Interestingly, when running their own instance, they could track the model’s “thought process.” There was nothing like, “I don’t like the Taiwan government, so I’ll generate poor-quality code.” The bias seems to occur at a hidden level – almost like a machine subconscious.
They’re starting to resemble humans in strange ways… should we start worrying about Skynet?

Another fascinating session was about AIDR (AI Detection and Response) – a new technology CrowdStrike is building after acquiring a startup called Pangea. I attended the panel led by their CEO, Oliver Friedrichs, and CTO, Sourabh Satish, where they explained how the product works.
One interesting point from the CEO was their motivation to join CrowdStrike. He said there are many AI security startups right now, but in the coming months, only a few will survive. Why? Because nobody wants to manage yet another independent system and agent just for AI protection.
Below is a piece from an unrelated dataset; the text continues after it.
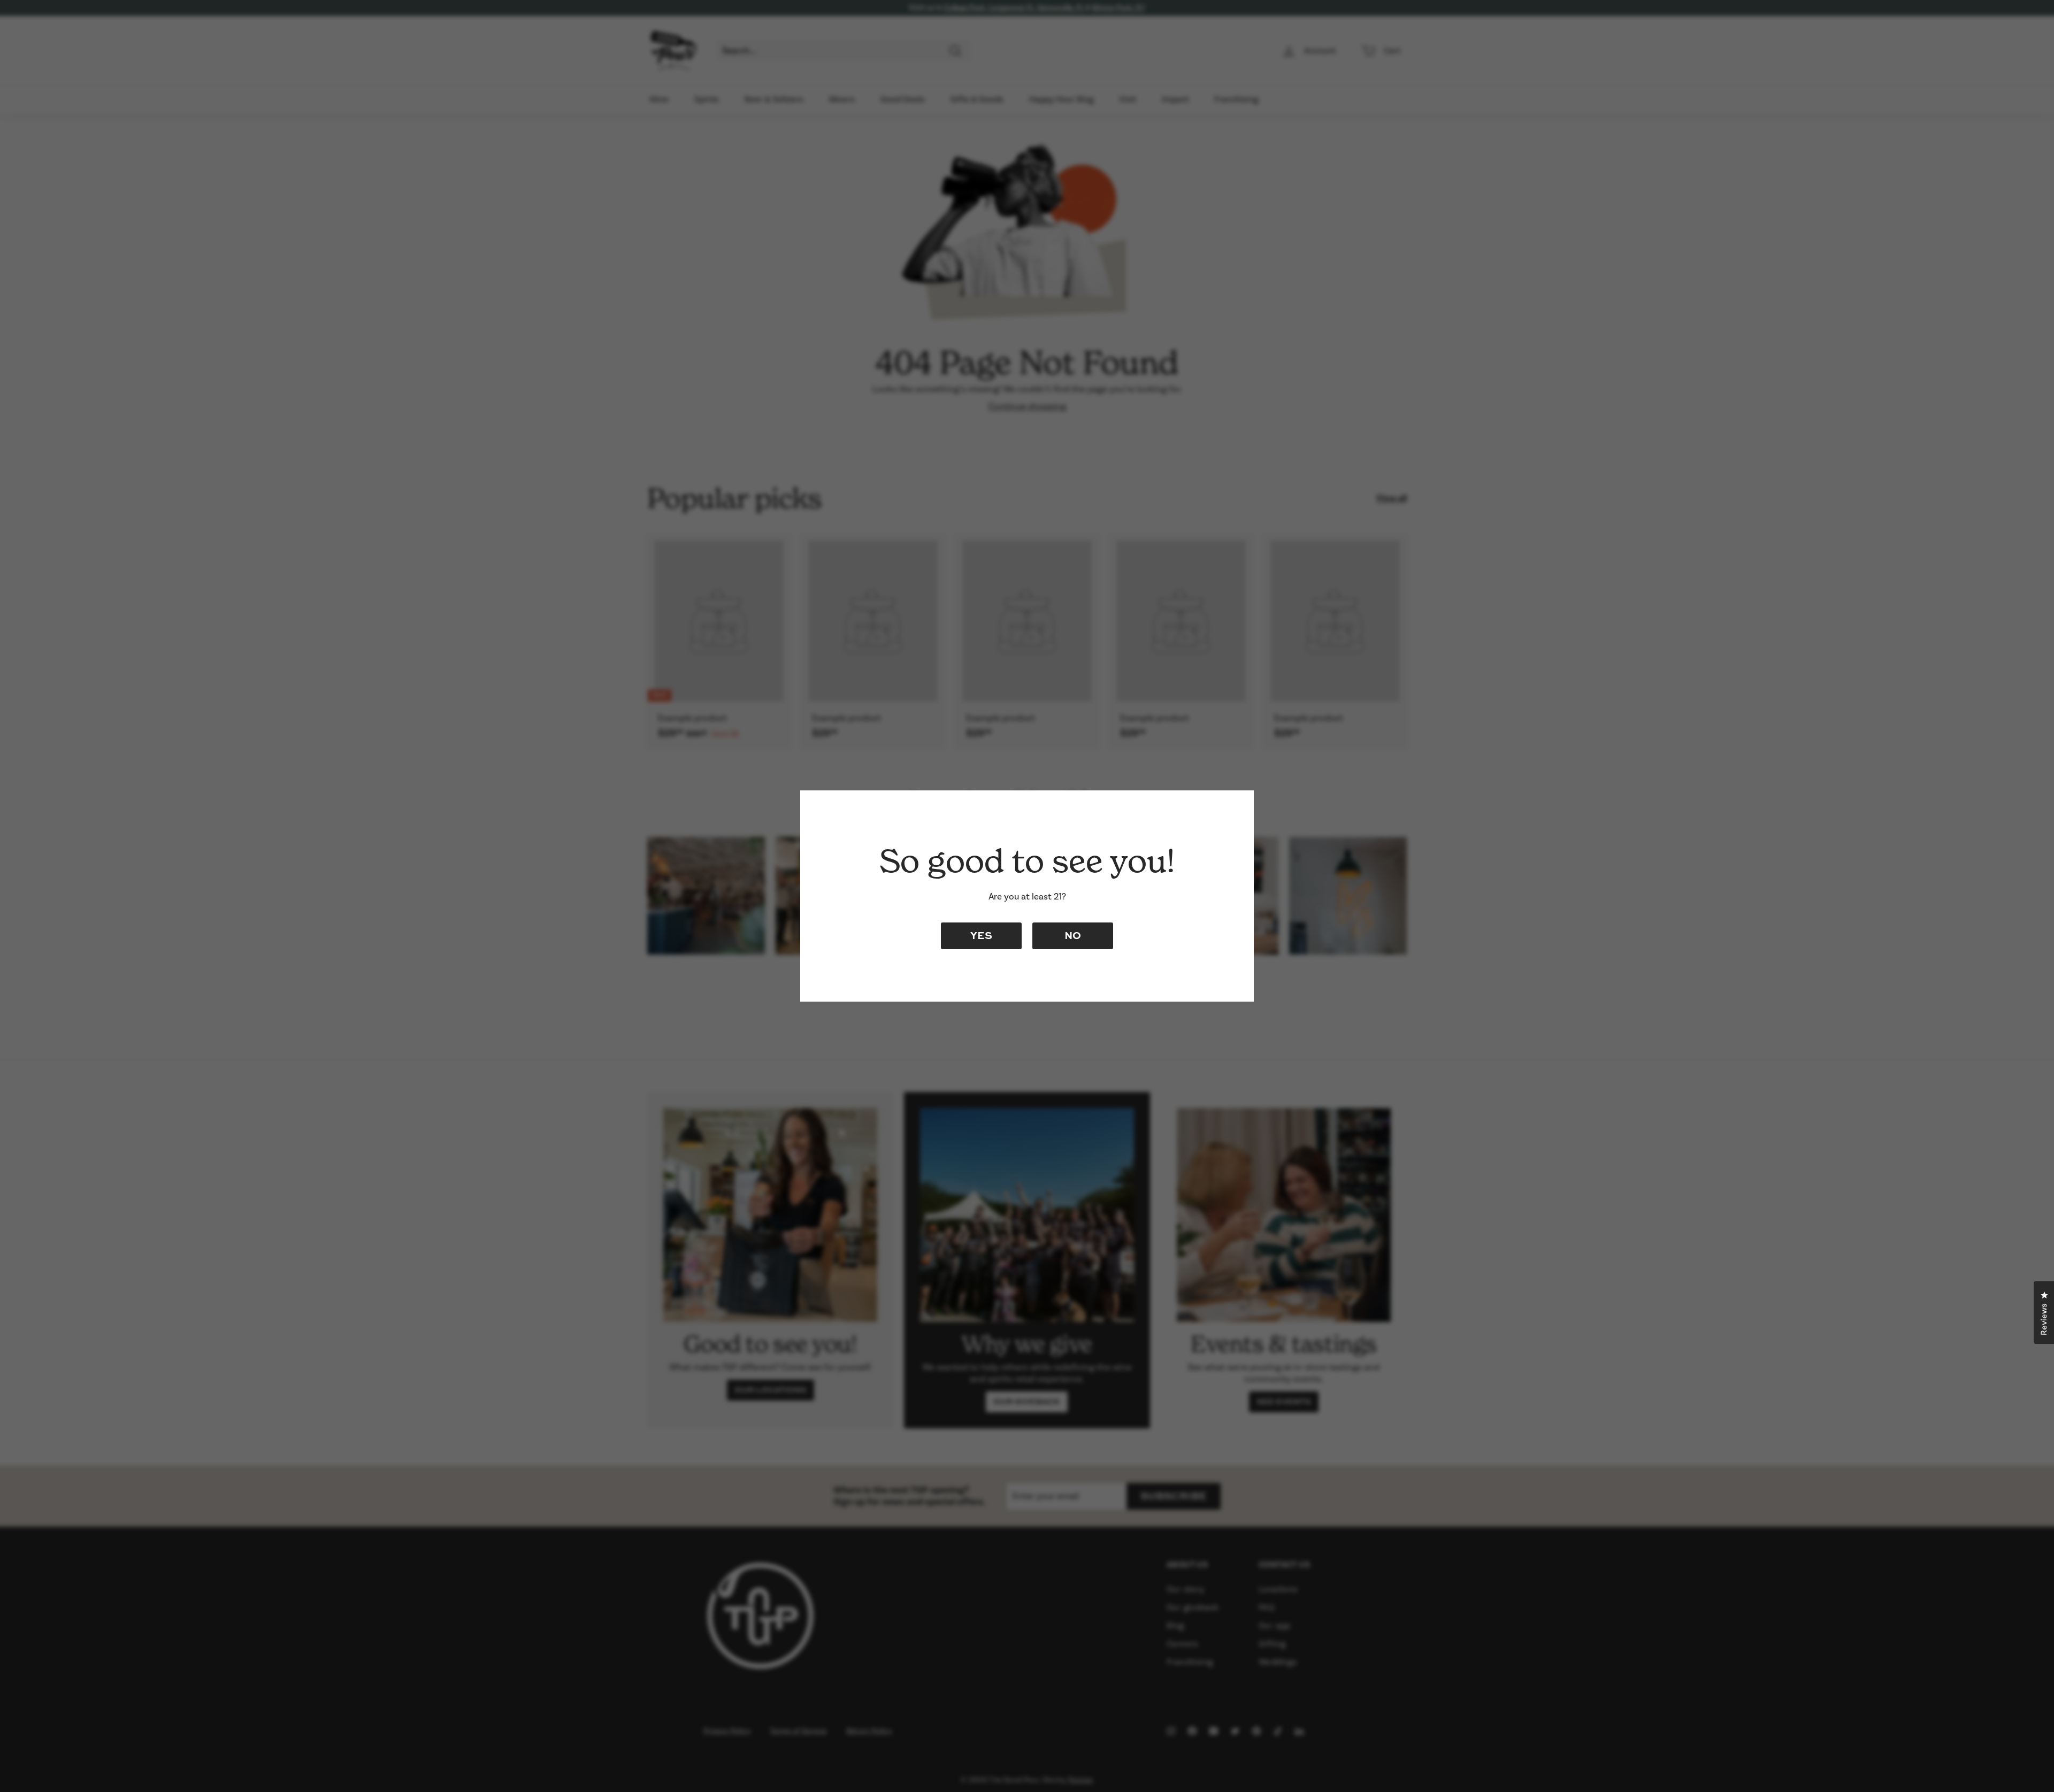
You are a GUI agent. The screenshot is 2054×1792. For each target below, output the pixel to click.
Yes (981, 935)
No (1072, 935)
That’s why Pangea chose to fully integrate with the CrowdStrike platform – and honestly, that makes perfect sense. I personally hate dealing with multiple agents and dashboards.
The product covers 8 of the OWASP Top 10 LLM risks (link) and focuses on two main scenarios:
- Employee Usage of AI Tools
- Homegrown AI Apps
What impressed me was how defense-in-depth the design is.
For example, imagine an employee wants to summarize a sensitive report using AI.
- First, they must choose a chat model allowed by company policy (basic but essential). No company wants employees pasting confidential reports into DeepSeek hosted in China.
- Next, the text is scanned before being pasted – rules can block or redact PII, medical data, etc.
- The content is also checked for prompt injections or malicious files, and everything is logged.
- The response from the AI goes through similar checks before it’s shown to the user.
Overall, I was genuinely impressed with AIDR – it feels like a mix of firewall, antivirus, DLP, SOAR, and access control, all designed specifically for AI.

There were many more fascinating things shown during the event, but if I tried to cover them all, this post would turn into a small book. A few interesting examples:
- Privilege Access Management – a very interesting idea to bring PAM directly into XDR, and even more interesting how it actually works.
- Agentic SOC/SOAR – imagine building your own team of SOC or SOAR analysts powered by AI agents that you can customize for your needs.
- SaaS Security – designed to protect and monitor data across different platforms (Microsoft 365, AWS, GWS, Salesforce, and more). It even checks their security posture and compliance levels, then recommends remediation steps.
To me, it really looks like CrowdStrike wants to cover most modern cybersecurity challenges under one unified ecosystem.
And lastly – but not least – I’d like to say thank you:
Vlada, for inviting me to this event;
Alberto, for the chicken croquette;
Antonio, for a very interesting conversation;
Arne, for the company;
Dino, for sharing your story;
and Marco, for killing me in very special way:
I truly enjoyed spending time with all of you!